Nach den Aussagen des 65-Jährigen und dessen Ehefrau drehte sich der Spieß um und so landete der Ungar wegen falscher Beweisaussage und Verleumdung – der Strafrahmen betrug zur Tatzeit bis zu drei Jahren Haft – vor Gericht.

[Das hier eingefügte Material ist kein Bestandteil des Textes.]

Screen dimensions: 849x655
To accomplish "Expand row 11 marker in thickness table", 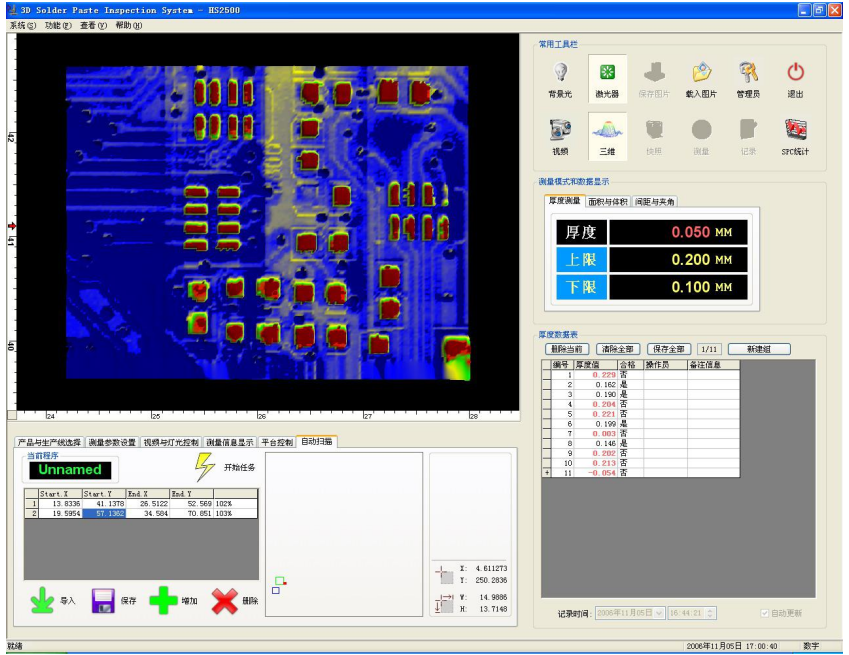I will click(x=546, y=473).
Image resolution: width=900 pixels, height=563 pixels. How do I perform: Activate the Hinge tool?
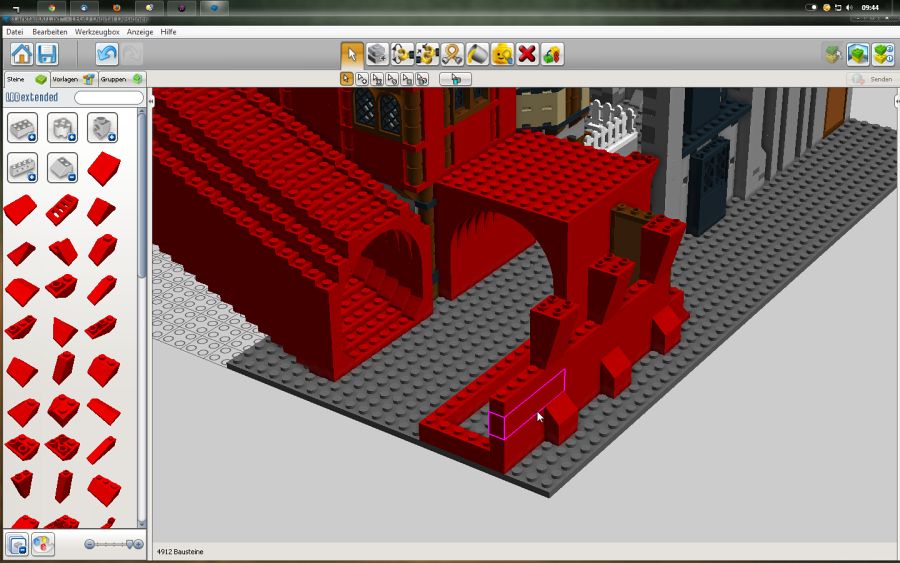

"Konnte nicht klar denken"

"Das war gelogen", meinte der 21-Jährige zu seiner Aussage vor der Polizei. "Damals konnte ich nicht klar denken", ergänzte er gegenüber dem St. Pöltner Richter Markus Grünberger und führte aus, dass er Probleme mit seiner Freundin gehabt und Medikamente genommen habe. Auf den 65-Jährigen sei er wütend gewesen, da dieser ihm keinen dritten Joint gegeben habe.
"Hatten Sie ein sexuelles Verhältnis mit ihm?", wollte der Richter von dem Ungar wissen, nachdem sogar die Ehefrau des Opfers vor der Polizei gemeint hatte: "Mir ist sehr wohl bewusst, dass meinem Mann junge Männer gefallen!"

Zeugenaussage überflüssig

"Nein", erklärte der Angeklagte auf die Frage des Richters. Sein Geständnis machte eine Zeugenaussage des 65-Jährigen überflüssig. Als dieser den Gerichtssaal verließ, klopfte er dem Beschuldigten freundschaftlich auf die Schulter und wartete bis zum Ende des Prozesses auf ihn, um im Anschluss gemeinsam von dannen zu ziehen.

Dreijährige Probezeit

Der 21-jährige Ungar nahm dabei das nicht rechtskräftige Urteil von fünf Monaten bedingter Freiheitsstrafe mit, wobei ihm eine dreijährige Probezeit auferlegt wurde.